Kampanye pilkada DKI putaran ke-2 sepertinya berlangsung lebih senyap, tidak hingar-bingar, tetapi lebih brutal dan lebih tidak bermoral dibandingkan kampanye putaran ke-1. Kampanye senyap ini justru membuat menjadi jauh lebih sulit membuat prediksi, dan makin sukar mengukur dampak. Moral kampanye pilkada DKI sudah mencapai titik nadir, banalisme lebih tertonjolkan, barbarisme dipertontonkan dengan begitu vulgarnya. Meletihkan, mencemaskan, dan sangat memuakkan.
Spanduk “tidak bersedia mensholatkan jenazah pendukung penista agama” yang disebarkan di berbagai tempat, bukankah ini sangat memuakkan?, bahkan memuakkan bagi warga muslim itu sendiri. Kampanye putran ke-2 yang barbar ini sudah mengancam simpul saraf spiritual warga DKI.
Kampanye putaran ke-2 berjalan asimetris. Kecinaan Ahok selalu diungkit meski sejak lahir sudah jadi WNI, darah Arab di dalam diri Anis B tidak pernah disinggung sama sekali. Kekafiran Ahok menjadi thema utama, pada saat yang sama Anis yang sowan dan menjalin kerja sama dengan HT yang Cina dan kafir (setara dengan Ahok) tidak ada yang mempermasalahkan.
Sungguh, kampanye pilkada DKI putaran ke-2 tidak memiliki kandungan edukasi politik barang secuilpun, bahkan sangat merusak, membelah dan memisahkan. Nafsu angkara akan kekuasaan tersiarkan dengan sangat jelas dan benderang, hipokrit.
Begitu sulit untuk menemukan kelebihan calon lain, tetapi begitu mudah untuk mencari dan menemukan sesuatu di diri calon lain yang akan dieksploitasi habis-habisan sampai di luar akal sehat. Segala sumber daya diarahkan menuju kampanye barbar yang tidak bermoral ini. Pantas dicatat di lembaran hitam sejarah RI, tercatat sebagai event yang merusak.
“Lovers” dan “haters” berperang di medsos, dan perang itu berlangsung dengan amat sangat brutal, sama sekali tidak terlihat level pendidikan para lovers dan haters ini. Seorang lovers memposting tulisan dengan judul seolah-olah isi tulisan itu adalah asli dari Sri Mulyani, tetapi begitu dibaca dengan cermat terlihat jelas bahwa itu adalah opini penulis. Seorang haters memposting tulisan seolah-olah isi tulisan itu asli dari Din Syamsudin, ternyata hanya opini si penulis. Etika jurnalistik nol persen.

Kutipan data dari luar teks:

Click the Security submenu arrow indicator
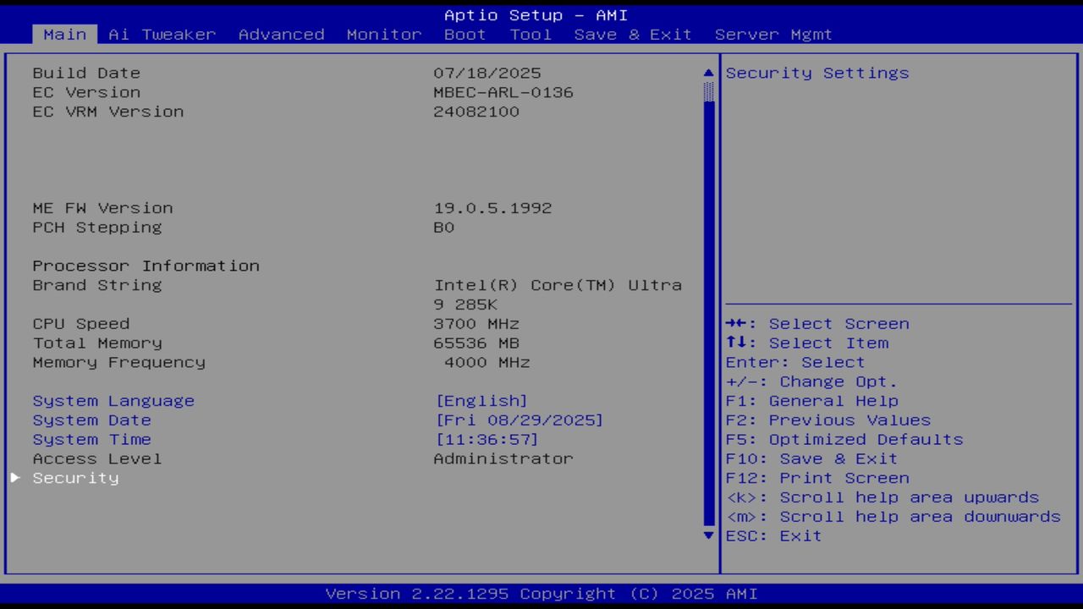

Perang kata-kata, menyiarkan makian dan cercaan, cerita hoax, menunjukkan baik lovers maupun haters telah sama-sama kehilangan rasio yang sehat.
Andai saya warga DKI, maka akan saya katakan persetan dengan pilkada DKI, persetan dengan calon-calon, persetan dengan lovers, persetan dengan haters, sebab DKI itu hanya seupil dibanding kebesaran NKRI, Hidup NKRI.
Persahabatanku lebih penting dari pilkada DKI, bahkan lebih penting dari siapapun yang menjadi Gubernur DKI. Aku berkehendak hidup damai, minus caci-maki.